Cloud-friendly Classloading with RabbitMQ

One of the things everyone who deploys artifacts into the cloud has to deal with is the issue of classloading. If you have multiple nodes out there, listening to your RabbitMQ server, waiting to do work, you have to have pre-deployed all the dependencies you need. This means some system to either copy them out there automatically (in the case of deployable artifacts), or you simply have to copy the JAR files into a lib/ directory somewhere that the listener has access to.

None of these solutions is ideal.

I was contemplating this on my way to work the other day and I've come up with a solution that I'm most of the way finished coding: write a ClassLoader that uses RabbitMQ to load the class data from a "provider" (just a listener somewhere in the cloud that actually does have that class in its CLASSPATH).

There are two moving parts: a Provider and a ClassLoader.
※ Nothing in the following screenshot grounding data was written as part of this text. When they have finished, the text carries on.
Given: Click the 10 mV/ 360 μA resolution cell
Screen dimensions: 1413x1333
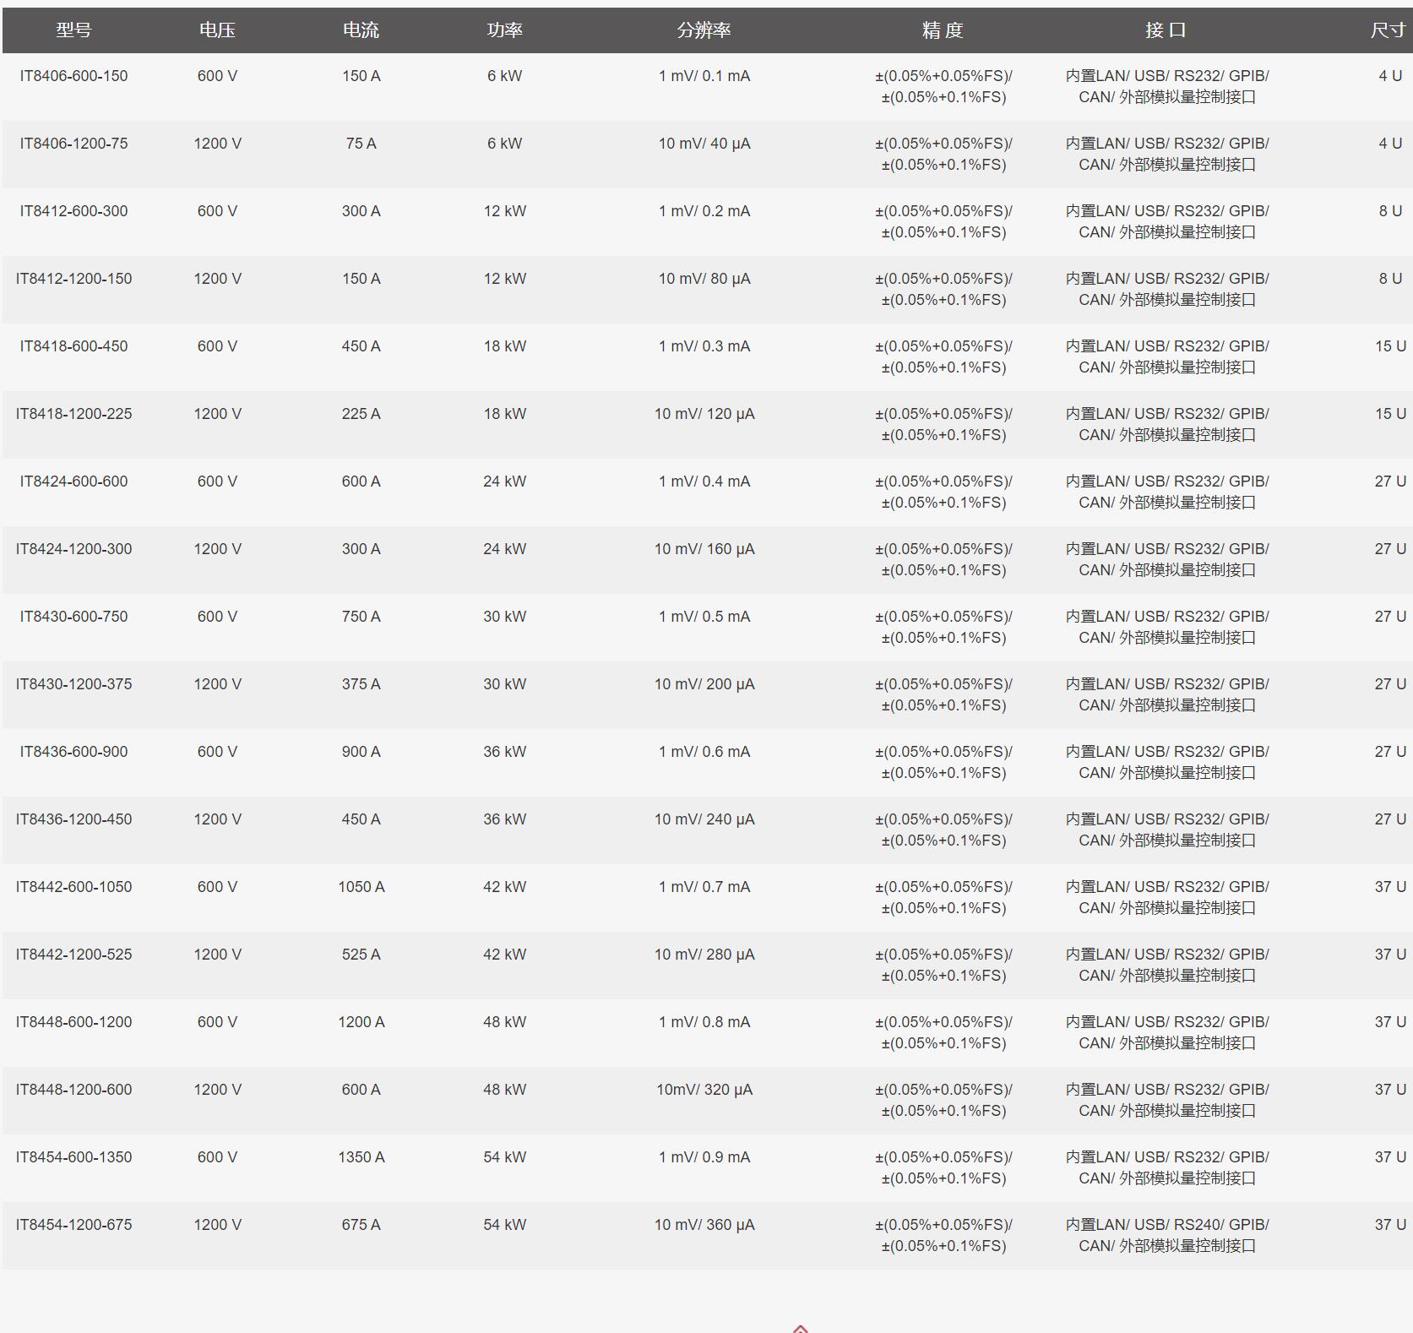Looking at the screenshot, I should pos(704,1225).
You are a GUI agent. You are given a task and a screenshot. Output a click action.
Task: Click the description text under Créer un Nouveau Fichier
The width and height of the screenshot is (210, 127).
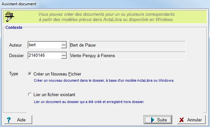(x=104, y=80)
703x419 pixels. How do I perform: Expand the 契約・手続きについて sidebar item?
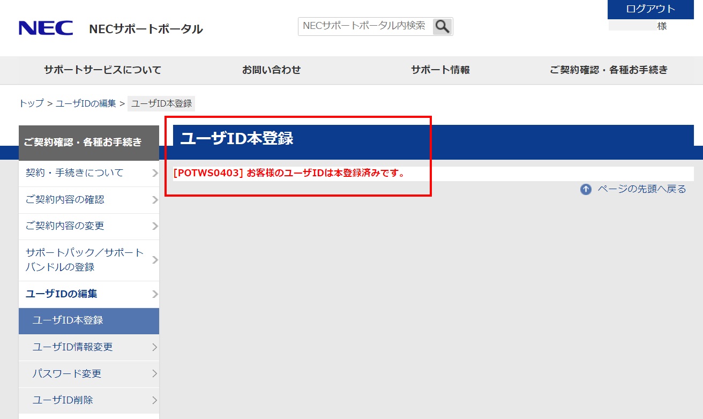[88, 173]
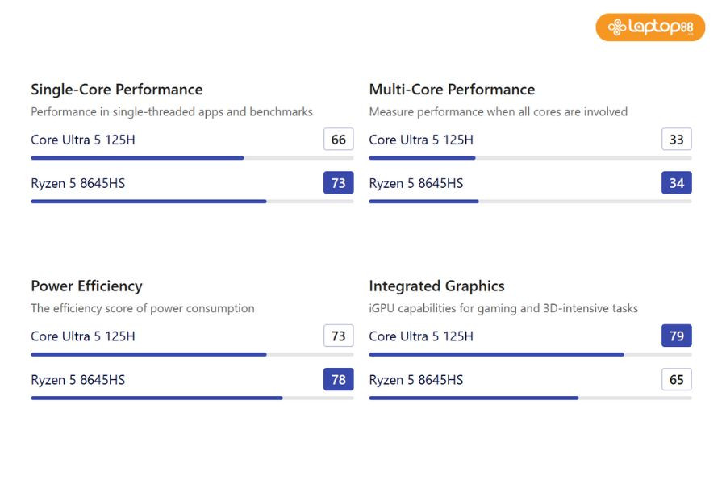This screenshot has width=726, height=484.
Task: Click Multi-Core score badge 33
Action: tap(677, 140)
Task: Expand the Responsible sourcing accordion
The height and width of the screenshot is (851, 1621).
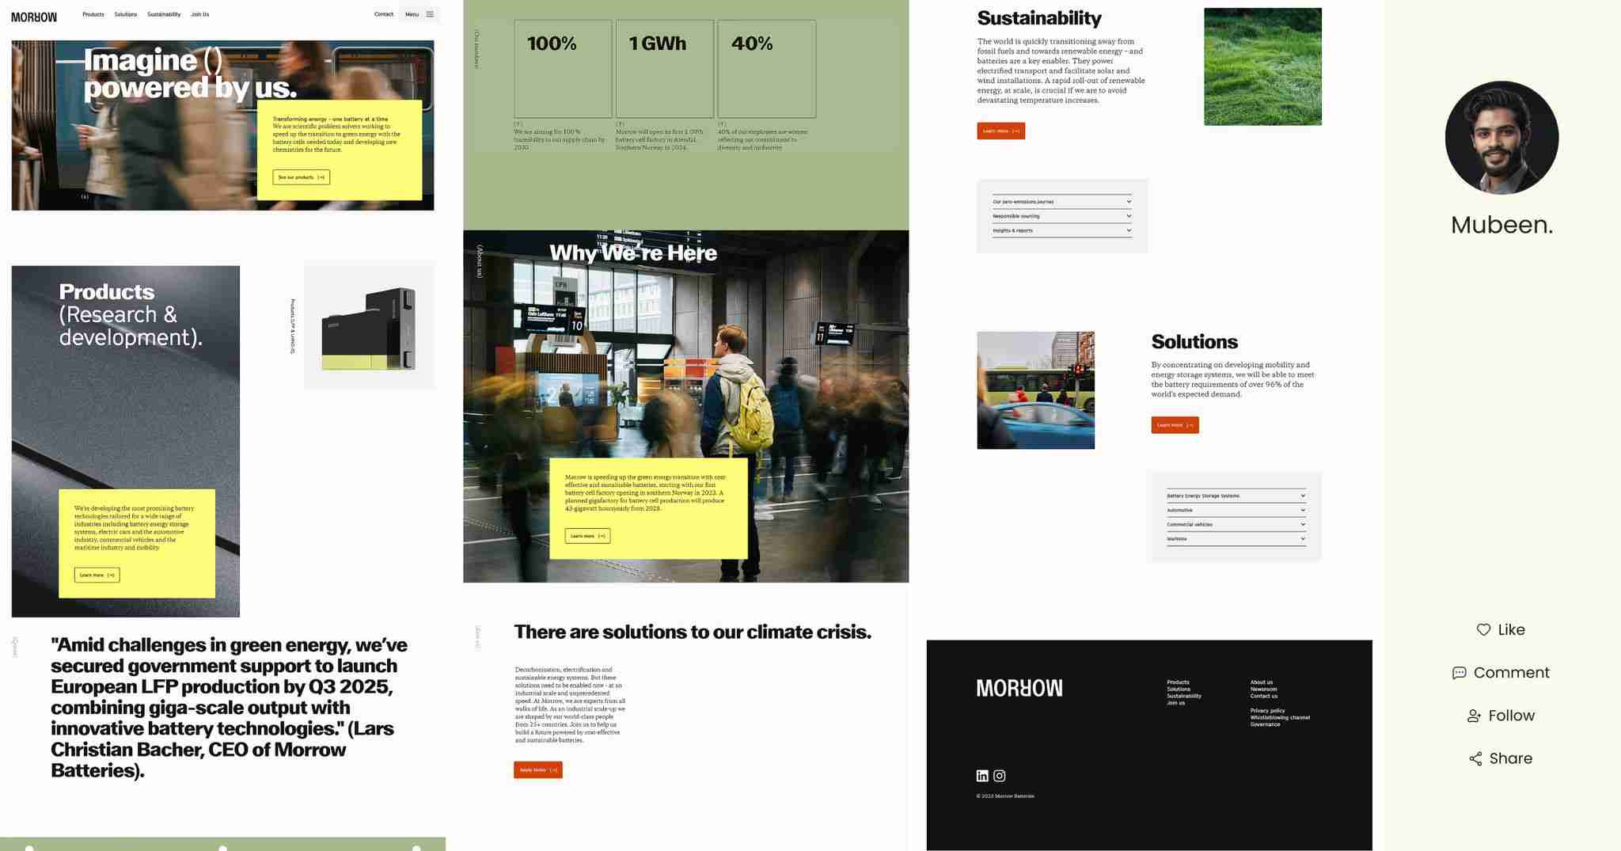Action: pyautogui.click(x=1061, y=216)
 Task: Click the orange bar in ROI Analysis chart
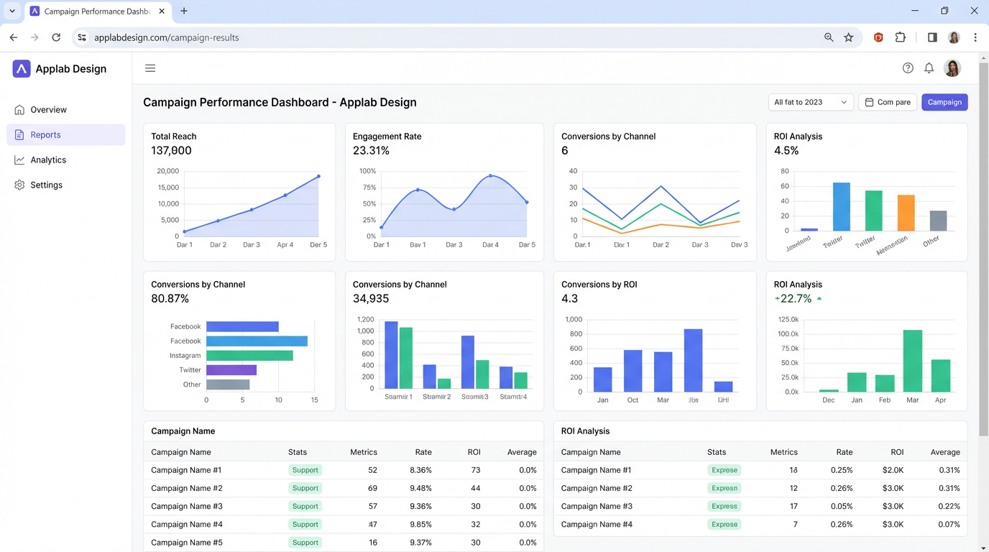(x=906, y=213)
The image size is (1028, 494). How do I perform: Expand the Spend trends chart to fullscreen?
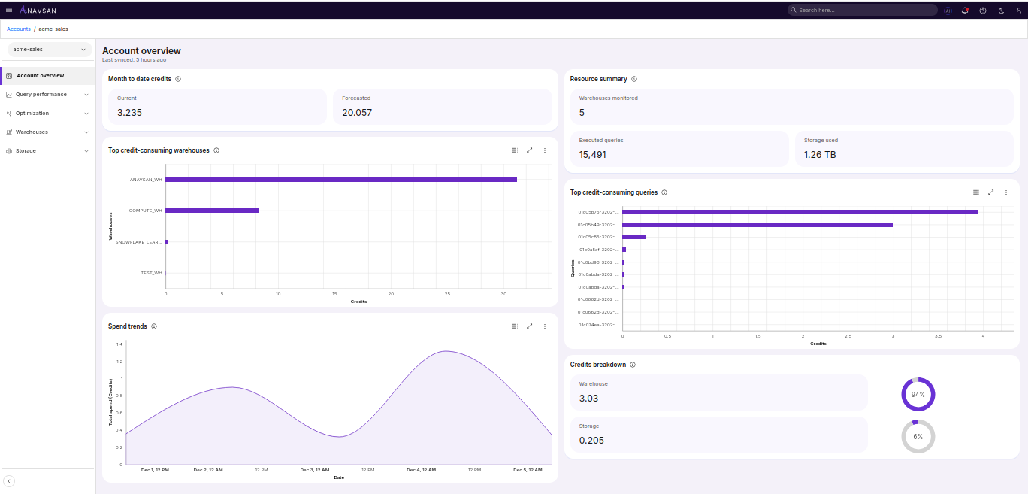pos(530,326)
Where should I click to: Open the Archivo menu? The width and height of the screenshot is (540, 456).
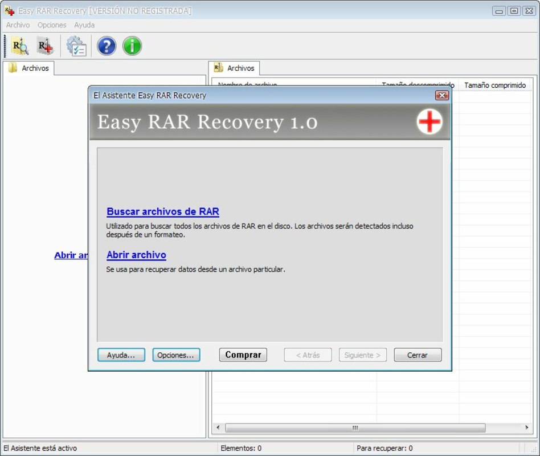[x=18, y=25]
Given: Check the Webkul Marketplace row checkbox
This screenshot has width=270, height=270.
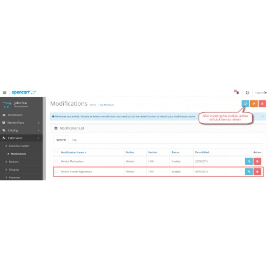Looking at the screenshot, I should tap(56, 161).
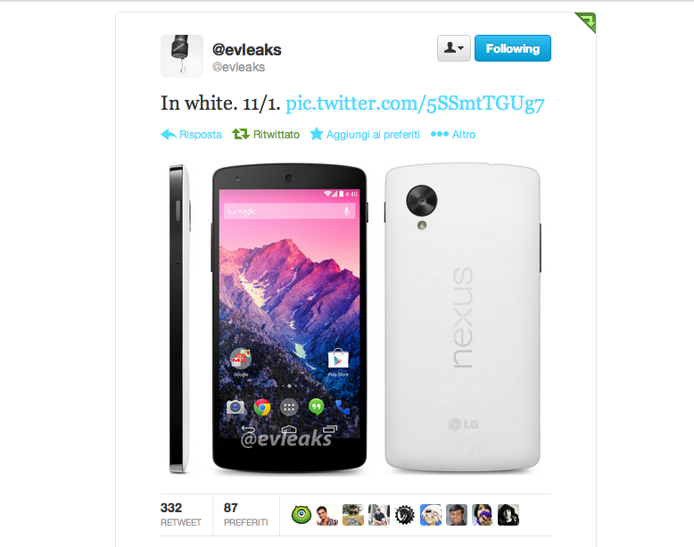Toggle the blue Following button
The height and width of the screenshot is (547, 694).
tap(513, 48)
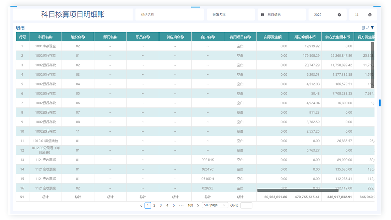Screen dimensions: 391x220
Task: Go to previous page arrow
Action: point(141,206)
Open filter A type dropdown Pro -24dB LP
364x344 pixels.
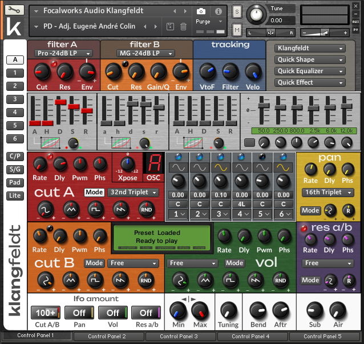click(x=63, y=53)
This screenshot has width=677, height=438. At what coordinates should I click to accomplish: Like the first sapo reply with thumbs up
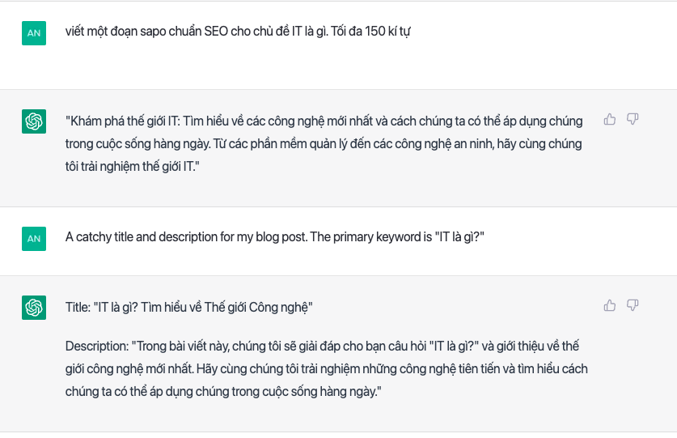tap(610, 120)
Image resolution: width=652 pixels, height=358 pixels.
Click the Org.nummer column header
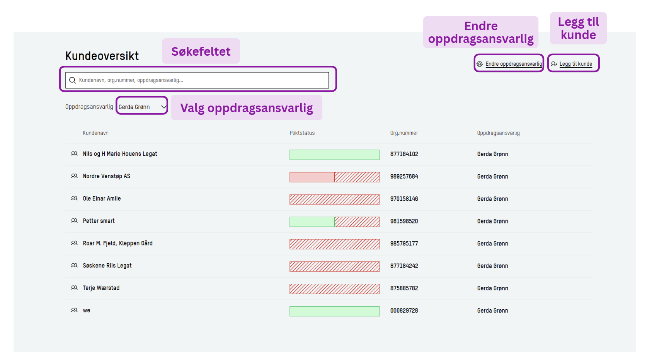pyautogui.click(x=404, y=133)
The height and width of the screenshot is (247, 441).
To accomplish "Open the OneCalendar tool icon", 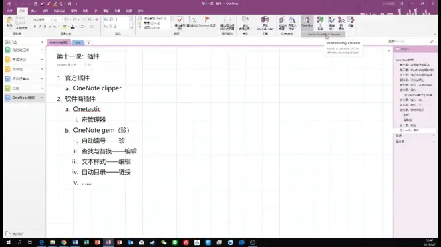I will coord(265,23).
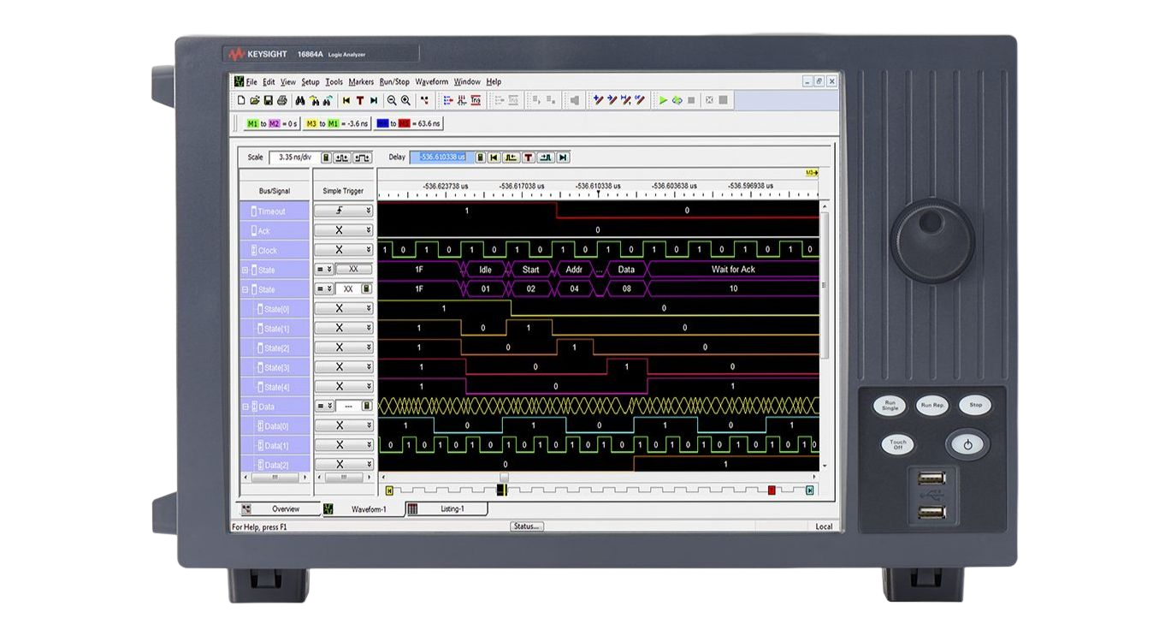Switch to the Listing-1 tab

(x=452, y=508)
The Provider has a number of message listeners and binds them to the configured exchange with routing keys that could be "com.mycompany.cloud.#", or "com.thirdparty.#", or simply "#". The routing key is the class or resource name, so you could have different providers for different areas of responsibility. Third-party classes could come from one provider, while your own internal class files could come from an entirely different provider (ostensibly running on a different VM).

Some potential uses:

  1. You could provide added layers of class file security because you could control exactly where class files come from without exposing those class files to be copied to the file system.
  2. Providing class files dynamically to nodes that come up and down based on system demand but still need to do work that requires those individual classes. Amazon EC2 instances would not need to be pre-populated with JAR files, simply configured to use the cloud classloader pointed to your RabbitMQ server.
  3. Wrap normal classloading with some AOP hooks that would cloud-ify an entire installation without touching the source code or using special configurations.

Point number 3 is the most interesting to me. Using Spring AOP, one could wrap normal classloading with a cloud-friendly version, which would alter the way all your classloaders work, without having to hack on the Tomcat source code (or whatever application you're deploying).

I suspect I'll write a Maven-aware Provider that will search maven repositories for requested class files. I'm sure there are other possibilities here.

Code will be posted on Github this week or next.

UPDATE: Pushed this code to Github: http://github.com/jbrisbin/vcloud/tree/master/amqp-classloader/

As always, patches and feedback are eagerly sought and heartily welcomed.